» EXERCISE AIM
Wherever the string "icon" appears in the entries below, return the line that holds it.

###

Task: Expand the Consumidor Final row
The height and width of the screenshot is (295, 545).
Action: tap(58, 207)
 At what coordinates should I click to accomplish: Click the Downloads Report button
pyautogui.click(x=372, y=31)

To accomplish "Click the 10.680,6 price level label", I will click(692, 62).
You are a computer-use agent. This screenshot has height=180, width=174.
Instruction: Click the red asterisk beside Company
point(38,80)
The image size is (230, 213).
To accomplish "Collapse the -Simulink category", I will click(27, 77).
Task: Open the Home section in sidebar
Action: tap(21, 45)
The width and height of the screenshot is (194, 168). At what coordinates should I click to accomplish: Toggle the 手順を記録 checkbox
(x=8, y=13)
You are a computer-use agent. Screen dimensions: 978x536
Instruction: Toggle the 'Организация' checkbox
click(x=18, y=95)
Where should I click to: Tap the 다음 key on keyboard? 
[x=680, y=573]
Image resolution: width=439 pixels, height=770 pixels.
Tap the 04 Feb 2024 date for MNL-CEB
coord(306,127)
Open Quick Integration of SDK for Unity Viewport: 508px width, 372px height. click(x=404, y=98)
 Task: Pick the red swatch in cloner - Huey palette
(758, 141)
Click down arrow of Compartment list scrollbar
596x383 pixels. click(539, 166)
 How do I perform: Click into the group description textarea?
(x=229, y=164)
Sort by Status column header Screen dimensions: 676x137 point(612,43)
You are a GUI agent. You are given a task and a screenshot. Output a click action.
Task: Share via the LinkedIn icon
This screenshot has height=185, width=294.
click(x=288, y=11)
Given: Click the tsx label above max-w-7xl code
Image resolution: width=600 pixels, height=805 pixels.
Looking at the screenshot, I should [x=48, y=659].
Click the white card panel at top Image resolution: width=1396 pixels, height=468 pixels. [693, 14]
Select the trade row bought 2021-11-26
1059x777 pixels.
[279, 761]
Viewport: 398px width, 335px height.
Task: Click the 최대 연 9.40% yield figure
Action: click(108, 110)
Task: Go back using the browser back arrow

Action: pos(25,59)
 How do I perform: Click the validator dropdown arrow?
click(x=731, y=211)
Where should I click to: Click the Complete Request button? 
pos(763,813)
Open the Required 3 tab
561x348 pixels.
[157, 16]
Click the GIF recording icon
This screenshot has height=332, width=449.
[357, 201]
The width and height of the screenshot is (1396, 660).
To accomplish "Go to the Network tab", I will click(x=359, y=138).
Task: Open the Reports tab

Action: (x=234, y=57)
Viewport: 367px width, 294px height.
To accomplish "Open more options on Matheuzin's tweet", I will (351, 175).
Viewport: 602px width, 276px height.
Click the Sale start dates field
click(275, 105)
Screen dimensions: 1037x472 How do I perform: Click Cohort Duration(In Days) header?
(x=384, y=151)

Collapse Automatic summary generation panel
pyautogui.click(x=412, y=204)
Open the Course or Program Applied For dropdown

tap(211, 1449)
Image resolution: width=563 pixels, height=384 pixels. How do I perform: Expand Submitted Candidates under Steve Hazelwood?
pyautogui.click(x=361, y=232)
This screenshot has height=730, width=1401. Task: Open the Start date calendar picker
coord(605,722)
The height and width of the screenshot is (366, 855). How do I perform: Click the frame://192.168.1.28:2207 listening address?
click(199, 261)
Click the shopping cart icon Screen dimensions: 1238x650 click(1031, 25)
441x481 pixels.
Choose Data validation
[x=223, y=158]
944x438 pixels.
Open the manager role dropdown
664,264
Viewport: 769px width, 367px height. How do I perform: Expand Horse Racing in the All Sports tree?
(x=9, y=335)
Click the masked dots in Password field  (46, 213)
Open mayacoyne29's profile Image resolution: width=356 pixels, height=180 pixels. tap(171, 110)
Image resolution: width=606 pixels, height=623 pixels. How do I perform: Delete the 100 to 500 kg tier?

###

» ANSWER TO THIS TASK
Task: Share via the LinkedIn icon
Click the GIF recording icon
Click the shopping cart icon Screen dimensions: 1238x650 click(1031, 25)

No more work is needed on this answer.